Compared to other Barneys selling floors, and for that matter most retail floors in town, the Co-op is much more open, brighter and youthful in approach. Created by the design firm of KramerHutchison, collaborating closely with Barneys, the Co-op comprises most of the seventh and eighth levels of Barneys’ Madison Avenue flagship.
It’s also less expensive than Barneys’ designer floors, though the price range is still broad, with jeans running from $82 for a pair of basic Billy Blues to a $500 decorated Oggetti jean.
T-shirts are also a major thrust on the floor, from such labels as 3 Dots, Juicy Couture and Petite Bateau, as are leathers, including private label motorcycle jackets in vivid orange and red, as well as good old-fashioned black, priced at $350.
“It’s about making dressing more fun and whimsical,” Questrom said. “It’s how we display items to relate to the collections. The customer sees how it all goes together. The whole business is driven by unique items and combinations of items.
“There’s a lightness to it, a clean look and a lot of color. It’s a very young, contemporary feeling, a SoHo kind of feeling. It’s casual.”
And one geared to pull customers close to the merchandise — through self-serve fixturing, like packaged Bond T-shirts, priced $15 to $30, set on stainless steel pegboards, as well as the “jeans bar,” the most noticeable feature on the floor. The bar is situated right off the elevators and has about a dozen different labels and a wide range of prices, styles and fits.
“Jeans are a tremendous, tremendous, tremendous business for us,” said Judy Collinson, executive vice president and general merchandise manager, women’s. “There are so many different styles and so many different companies. The jeans bar makes you aware of the diversity.”

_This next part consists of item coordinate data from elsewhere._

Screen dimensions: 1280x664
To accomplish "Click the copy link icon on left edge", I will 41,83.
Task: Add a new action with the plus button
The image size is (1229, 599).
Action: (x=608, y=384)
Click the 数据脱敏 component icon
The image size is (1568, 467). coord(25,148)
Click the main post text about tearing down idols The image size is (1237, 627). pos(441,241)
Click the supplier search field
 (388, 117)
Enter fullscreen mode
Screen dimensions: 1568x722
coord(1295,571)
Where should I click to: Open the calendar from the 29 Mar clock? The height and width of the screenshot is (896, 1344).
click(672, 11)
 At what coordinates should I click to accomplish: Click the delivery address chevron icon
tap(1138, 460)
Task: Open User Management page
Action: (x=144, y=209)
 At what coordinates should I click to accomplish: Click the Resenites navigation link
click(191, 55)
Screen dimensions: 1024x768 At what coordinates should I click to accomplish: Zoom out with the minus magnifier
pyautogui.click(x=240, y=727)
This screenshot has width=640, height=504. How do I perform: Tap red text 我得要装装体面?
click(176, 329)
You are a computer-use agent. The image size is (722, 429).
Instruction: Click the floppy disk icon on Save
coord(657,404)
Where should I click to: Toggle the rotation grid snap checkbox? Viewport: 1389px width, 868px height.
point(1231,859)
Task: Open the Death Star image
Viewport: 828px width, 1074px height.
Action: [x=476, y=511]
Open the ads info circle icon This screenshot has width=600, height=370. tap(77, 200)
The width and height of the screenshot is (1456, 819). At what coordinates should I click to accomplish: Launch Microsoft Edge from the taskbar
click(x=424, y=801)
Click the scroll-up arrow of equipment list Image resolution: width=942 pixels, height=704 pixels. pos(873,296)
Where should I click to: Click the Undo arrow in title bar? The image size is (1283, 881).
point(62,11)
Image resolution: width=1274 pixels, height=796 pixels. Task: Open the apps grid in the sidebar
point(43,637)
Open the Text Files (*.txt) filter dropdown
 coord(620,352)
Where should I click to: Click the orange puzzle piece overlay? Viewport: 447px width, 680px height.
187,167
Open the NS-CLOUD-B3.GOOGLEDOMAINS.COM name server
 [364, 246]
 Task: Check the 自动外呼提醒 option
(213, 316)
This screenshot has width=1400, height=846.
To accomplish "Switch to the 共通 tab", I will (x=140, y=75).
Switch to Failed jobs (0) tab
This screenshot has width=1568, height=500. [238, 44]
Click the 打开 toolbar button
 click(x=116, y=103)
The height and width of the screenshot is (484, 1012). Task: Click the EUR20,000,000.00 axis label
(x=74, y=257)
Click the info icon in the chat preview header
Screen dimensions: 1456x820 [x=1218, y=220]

“The floor evokes a modern feeling, based on the spirit of the movie Magnificent Obsession, with kind of a hospital, modern twist to the space,” said Jeff Hutchison, partner in KramerHutchison. “Everything is very simple, but yet with a sculptural element to it, like the curved fitting room vestibule wall. The use of color enlivens the floor, yet with the white backdrop, we really highlight the product the most. We worked hard with Barneys to make sure that in the design of the space, the fixturing was strong, but not overpowering, and one of the things that was very important was to have some key focal areas to the space, whether it’s the jeans bar or the Fresh bar, and that you really know this is a floor about a mix of product and a lifestyle.”